» AIM OF THE TASK
Convert the items from the line containing "What do you see at coordinates (1562, 726)" to the line containing "coordinates (573, 11).", both included, into a JSON list of strings with one string per line, omitting blank lines.

» PROVIDED RECORDS
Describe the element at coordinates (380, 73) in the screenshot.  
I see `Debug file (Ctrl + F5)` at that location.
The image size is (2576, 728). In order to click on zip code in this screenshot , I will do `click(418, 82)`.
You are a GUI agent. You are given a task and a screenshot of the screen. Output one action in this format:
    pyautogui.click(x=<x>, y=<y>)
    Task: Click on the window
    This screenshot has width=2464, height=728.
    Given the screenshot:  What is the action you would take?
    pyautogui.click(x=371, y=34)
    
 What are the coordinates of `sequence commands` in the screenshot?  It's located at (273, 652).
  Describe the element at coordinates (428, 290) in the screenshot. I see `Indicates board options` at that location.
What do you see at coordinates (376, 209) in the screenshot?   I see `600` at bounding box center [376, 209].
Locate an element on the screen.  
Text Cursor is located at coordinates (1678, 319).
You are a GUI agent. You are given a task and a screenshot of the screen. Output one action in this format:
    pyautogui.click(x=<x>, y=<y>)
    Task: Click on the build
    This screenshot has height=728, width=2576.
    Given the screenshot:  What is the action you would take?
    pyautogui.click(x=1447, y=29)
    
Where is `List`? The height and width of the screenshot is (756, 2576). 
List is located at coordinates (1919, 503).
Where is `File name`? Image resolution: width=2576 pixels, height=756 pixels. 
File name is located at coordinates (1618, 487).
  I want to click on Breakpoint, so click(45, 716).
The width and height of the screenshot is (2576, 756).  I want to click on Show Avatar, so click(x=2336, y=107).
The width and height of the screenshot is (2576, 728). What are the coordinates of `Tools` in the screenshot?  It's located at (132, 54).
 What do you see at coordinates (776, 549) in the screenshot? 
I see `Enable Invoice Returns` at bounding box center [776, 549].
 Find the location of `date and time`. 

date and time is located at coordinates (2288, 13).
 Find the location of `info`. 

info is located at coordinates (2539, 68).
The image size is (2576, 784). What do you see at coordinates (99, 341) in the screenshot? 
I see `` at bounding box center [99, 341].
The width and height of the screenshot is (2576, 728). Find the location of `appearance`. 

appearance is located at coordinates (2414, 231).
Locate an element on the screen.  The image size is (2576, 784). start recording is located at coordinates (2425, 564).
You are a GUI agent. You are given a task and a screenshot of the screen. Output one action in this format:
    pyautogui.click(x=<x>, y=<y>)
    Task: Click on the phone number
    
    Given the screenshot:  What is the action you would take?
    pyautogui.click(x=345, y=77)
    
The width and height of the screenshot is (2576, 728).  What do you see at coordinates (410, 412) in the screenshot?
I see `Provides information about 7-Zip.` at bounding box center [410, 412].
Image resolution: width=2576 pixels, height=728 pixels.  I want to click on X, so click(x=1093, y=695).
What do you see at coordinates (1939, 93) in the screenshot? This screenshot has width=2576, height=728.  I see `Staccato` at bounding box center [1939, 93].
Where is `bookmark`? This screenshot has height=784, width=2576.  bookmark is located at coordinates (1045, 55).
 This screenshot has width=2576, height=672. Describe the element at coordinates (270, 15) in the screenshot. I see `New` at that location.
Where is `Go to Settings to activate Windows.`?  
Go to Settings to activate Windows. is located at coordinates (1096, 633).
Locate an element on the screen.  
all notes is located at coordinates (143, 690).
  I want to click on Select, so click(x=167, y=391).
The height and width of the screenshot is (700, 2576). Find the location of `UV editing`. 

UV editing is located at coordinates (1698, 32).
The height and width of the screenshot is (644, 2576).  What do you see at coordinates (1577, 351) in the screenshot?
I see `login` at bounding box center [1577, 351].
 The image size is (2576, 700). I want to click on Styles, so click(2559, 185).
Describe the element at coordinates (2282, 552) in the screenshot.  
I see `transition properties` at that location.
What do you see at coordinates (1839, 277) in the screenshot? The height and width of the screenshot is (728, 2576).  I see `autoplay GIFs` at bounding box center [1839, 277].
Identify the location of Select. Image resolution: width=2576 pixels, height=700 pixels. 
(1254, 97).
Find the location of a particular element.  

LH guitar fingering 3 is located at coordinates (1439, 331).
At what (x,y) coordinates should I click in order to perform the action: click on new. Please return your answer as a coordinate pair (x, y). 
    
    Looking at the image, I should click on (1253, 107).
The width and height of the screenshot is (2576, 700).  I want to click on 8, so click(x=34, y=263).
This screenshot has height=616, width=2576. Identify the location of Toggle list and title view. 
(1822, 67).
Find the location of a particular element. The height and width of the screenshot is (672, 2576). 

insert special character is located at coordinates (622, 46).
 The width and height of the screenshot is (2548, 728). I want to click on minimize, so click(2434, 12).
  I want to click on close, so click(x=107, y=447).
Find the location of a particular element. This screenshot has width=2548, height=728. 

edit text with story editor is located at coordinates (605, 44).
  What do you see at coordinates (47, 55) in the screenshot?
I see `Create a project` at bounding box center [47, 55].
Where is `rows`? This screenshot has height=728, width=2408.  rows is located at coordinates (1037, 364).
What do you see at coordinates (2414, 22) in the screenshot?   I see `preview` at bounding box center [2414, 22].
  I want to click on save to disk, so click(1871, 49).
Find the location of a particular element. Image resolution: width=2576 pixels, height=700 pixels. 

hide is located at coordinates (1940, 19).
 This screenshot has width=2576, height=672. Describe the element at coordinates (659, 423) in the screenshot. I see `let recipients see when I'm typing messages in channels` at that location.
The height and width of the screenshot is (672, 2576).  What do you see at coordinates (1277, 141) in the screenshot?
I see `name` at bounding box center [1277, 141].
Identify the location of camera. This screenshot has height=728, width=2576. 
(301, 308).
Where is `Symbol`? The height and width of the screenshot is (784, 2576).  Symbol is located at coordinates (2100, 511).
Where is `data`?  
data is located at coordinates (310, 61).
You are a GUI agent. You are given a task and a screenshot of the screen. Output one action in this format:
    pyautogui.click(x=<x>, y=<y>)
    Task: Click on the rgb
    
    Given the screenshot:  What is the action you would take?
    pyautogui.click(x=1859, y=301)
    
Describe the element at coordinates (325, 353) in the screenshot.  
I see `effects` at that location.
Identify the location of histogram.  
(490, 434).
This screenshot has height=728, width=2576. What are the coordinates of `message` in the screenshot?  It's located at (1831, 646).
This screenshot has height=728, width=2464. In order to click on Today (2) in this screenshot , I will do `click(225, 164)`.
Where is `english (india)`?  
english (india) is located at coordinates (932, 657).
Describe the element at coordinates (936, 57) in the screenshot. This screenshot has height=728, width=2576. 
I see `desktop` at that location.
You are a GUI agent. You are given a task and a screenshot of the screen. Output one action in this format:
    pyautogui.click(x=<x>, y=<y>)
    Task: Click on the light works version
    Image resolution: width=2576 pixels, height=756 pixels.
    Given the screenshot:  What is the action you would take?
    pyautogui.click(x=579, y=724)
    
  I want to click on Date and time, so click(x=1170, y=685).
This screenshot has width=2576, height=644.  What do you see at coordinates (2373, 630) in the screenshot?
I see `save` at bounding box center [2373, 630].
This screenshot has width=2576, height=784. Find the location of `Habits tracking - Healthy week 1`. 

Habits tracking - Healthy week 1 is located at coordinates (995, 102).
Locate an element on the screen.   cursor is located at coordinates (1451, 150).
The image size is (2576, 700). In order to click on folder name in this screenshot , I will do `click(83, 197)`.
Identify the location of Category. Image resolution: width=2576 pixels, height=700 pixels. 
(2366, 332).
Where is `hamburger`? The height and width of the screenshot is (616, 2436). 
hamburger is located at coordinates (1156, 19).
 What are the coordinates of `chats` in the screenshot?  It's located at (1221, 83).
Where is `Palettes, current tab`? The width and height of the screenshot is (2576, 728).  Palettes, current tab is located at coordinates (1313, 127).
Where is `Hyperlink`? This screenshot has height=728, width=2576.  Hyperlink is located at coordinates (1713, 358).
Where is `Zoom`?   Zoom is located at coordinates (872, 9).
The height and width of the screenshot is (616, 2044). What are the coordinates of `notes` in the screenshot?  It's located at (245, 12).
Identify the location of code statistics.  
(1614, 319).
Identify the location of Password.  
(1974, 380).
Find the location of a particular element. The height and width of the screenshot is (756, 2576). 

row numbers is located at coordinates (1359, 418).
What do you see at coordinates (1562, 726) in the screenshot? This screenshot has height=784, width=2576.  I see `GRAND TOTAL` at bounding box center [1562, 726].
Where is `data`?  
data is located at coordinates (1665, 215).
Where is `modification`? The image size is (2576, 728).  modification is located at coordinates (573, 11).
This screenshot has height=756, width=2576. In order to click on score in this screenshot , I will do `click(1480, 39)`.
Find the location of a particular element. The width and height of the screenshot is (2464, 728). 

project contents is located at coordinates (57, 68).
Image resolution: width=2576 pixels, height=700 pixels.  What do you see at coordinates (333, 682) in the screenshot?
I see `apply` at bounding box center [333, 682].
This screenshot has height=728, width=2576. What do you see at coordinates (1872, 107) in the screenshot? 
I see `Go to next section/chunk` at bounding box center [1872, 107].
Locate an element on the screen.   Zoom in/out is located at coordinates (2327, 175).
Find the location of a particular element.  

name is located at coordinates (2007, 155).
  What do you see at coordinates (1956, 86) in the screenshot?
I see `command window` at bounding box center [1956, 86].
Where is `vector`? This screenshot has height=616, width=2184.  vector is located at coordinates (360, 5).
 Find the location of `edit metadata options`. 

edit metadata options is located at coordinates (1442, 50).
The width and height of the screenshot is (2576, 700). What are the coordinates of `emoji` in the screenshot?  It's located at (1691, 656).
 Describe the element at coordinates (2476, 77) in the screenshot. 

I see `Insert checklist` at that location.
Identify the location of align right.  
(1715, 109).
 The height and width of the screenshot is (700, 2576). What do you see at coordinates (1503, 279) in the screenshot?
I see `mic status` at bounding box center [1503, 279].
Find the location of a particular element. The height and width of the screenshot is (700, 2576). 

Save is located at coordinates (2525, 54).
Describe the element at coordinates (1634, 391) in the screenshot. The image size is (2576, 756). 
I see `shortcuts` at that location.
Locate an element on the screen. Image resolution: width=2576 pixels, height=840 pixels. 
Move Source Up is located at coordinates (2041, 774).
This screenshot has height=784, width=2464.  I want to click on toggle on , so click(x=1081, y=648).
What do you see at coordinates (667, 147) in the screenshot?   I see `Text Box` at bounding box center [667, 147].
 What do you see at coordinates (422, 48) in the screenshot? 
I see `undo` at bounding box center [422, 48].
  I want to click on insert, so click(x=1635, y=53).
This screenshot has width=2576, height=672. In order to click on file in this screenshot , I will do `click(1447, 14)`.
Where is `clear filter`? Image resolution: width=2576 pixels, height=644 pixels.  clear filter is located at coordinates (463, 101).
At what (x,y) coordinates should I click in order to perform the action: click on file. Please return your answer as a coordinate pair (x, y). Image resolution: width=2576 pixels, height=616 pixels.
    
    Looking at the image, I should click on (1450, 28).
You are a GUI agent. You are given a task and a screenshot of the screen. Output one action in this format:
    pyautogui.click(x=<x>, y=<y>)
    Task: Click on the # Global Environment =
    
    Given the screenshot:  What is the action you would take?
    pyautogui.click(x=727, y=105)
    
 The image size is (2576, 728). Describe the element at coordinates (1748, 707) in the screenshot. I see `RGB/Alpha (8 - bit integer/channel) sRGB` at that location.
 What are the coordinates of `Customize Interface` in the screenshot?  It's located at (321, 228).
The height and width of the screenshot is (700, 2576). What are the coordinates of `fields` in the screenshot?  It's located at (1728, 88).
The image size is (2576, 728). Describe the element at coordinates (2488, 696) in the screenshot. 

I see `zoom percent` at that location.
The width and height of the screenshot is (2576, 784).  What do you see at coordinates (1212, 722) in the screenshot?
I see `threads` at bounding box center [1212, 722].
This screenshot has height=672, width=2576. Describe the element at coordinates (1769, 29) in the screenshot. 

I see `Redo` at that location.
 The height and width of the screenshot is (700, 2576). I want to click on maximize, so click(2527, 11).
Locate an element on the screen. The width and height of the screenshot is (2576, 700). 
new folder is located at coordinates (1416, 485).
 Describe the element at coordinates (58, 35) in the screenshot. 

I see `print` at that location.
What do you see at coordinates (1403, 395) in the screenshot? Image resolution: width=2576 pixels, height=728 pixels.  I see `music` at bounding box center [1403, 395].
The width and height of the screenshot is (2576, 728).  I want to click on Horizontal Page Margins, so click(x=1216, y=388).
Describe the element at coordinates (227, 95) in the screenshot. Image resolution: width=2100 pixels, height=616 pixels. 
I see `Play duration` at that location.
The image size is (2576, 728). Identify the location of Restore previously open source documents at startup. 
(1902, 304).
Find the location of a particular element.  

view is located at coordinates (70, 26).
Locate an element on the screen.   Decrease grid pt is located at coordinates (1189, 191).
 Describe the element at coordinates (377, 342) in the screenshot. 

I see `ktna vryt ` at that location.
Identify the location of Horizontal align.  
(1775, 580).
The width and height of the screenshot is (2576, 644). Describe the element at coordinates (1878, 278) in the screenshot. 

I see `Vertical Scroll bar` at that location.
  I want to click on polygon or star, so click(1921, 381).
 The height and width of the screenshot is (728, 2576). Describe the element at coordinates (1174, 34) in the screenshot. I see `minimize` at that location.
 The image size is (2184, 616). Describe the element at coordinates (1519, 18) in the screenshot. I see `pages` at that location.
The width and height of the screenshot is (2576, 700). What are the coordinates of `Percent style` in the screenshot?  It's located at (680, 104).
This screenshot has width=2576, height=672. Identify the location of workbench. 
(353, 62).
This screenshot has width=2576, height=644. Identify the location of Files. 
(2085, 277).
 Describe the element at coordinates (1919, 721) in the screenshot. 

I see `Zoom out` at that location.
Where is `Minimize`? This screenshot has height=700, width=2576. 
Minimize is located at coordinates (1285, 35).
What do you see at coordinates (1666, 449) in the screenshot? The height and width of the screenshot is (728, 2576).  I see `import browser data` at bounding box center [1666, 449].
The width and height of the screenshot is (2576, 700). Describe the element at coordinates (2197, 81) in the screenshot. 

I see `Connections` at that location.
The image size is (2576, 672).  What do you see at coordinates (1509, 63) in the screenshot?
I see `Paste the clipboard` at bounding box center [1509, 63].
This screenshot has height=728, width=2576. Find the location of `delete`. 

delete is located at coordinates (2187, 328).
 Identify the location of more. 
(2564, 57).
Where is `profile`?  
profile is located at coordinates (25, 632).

» TASK OUTPUT
[
  "What do you see at coordinates (1562, 726) in the screenshot? This screenshot has height=784, width=2576.  I see `GRAND TOTAL` at bounding box center [1562, 726].",
  "Where is `data`?  ",
  "data is located at coordinates (1665, 215).",
  "Where is `modification`? The image size is (2576, 728).  modification is located at coordinates (573, 11)."
]